A graduate of Northwestern University, Settersten has held fellowships at the Max Planck Institute for Human Development and Education in Berlin, the Institute for Policy Research at Northwestern, and the Spencer Foundation in Chicago. He is author or editor of many scientific articles and several books, including Living on the Edge, Precarity and Ageing, Long-Term Outcomes of Military Service, Handbook of Theories of Aging, Not Quite Adults, Handbook of Sociology of Aging, and On the Frontier of Adulthood, as well as issues of Advances in Life Course Research, Public Policy and Aging Report, Research on Aging, and Research in Human Development.
Besides MacArthur, his research has been supported by divisions of the National Institutes of Health—including projects on personalized genomic medicine (funded by the National Human Genome Research Institute), scientific and medical efforts to control human aging (by the National Institute on Aging), and the long-term effects of military service on health and well-being in later life (also funded by the National Institute on Aging).
Settersten has participated in National Academy of Science/Institute on Medicine panel discussions about the health, safety, and well-being of young adults, and the social demography, epidemiology, and sociology of aging. He is a Fellow of the Gerontological Society of America, has served on review committees of the National Institutes of Health, and was co-editor of the journal Research in Human Development.
Between 2015 and 2021, Settersten co-led the Oregon Family Impact Seminars, a series of nonpartisan workshops designed to bring the best possible scientific evidence to state legislators, agency heads, and other leaders to guide policy decisions.
His research has been covered in many media outlets, including the Economist, New York Times, Los Angeles Times, Washington Post, Wall Street Journal, USA Today, the New Yorker, Christian Science Monitor, NPR, BBC, and U.S. News and World Report.

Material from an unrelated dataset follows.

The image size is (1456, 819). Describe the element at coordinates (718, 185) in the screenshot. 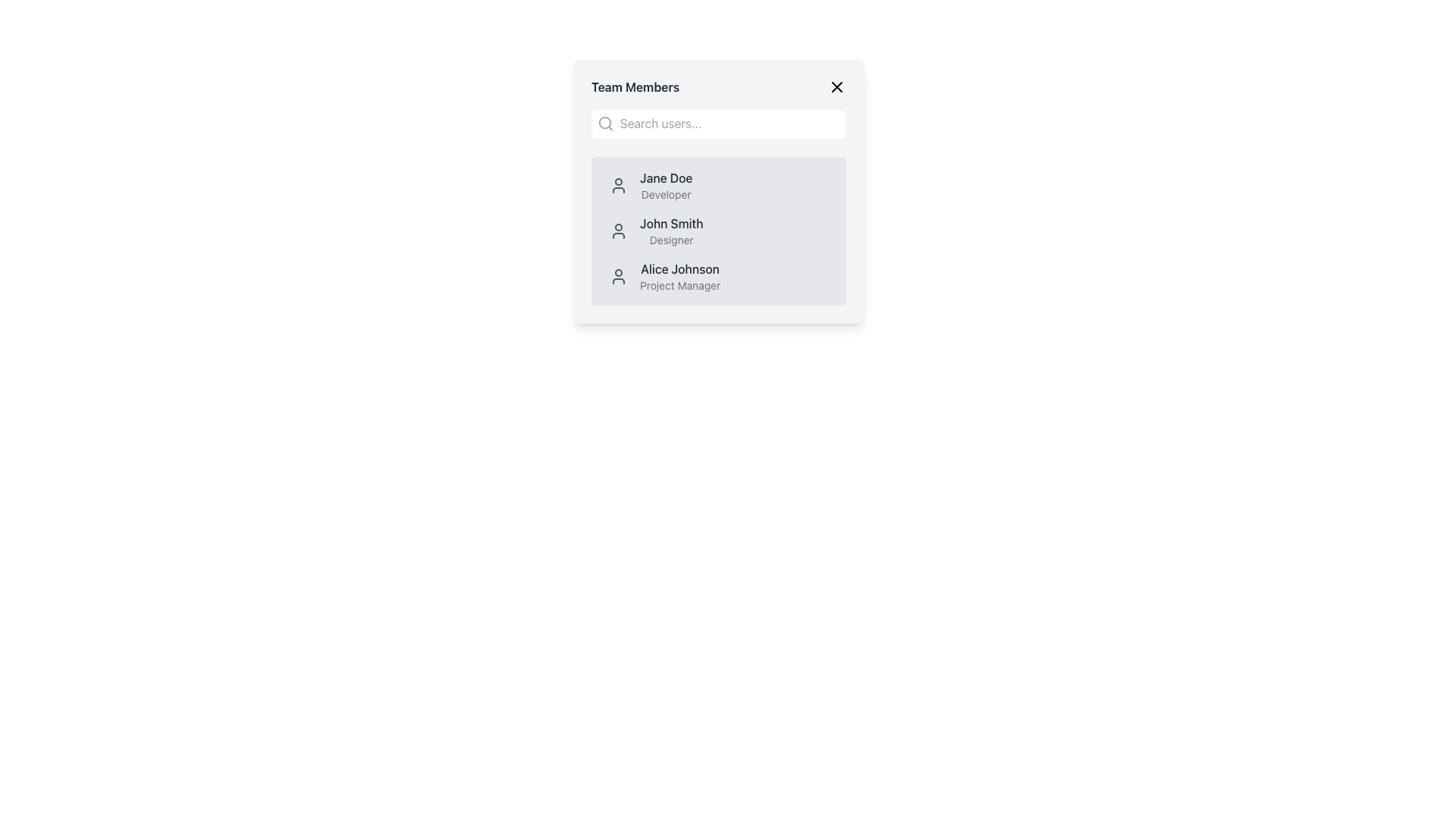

Settersten has been recognized with the Matilda White Riley Distinguished Scholar Award of the American Sociological Association and the Distinguished Lifetime Career Award of the Society for the Study of Human Development. His work has also twice been recognized with the Richard Kalish Innovative Publication Award of the Gerontological Society of America and the Outstanding Publication Award of the Section on Aging and the Life Course of the American Sociological Association. At OSU, he has received the university’s Impact Award for Outstanding Scholarship, as well as the Faculty Excellence Award and the Excellence in Teaching and Mentoring Award of the College of Public Health and Human Sciences. In 2022, he received an honorary doctorate from the University of Lausanne, Switzerland.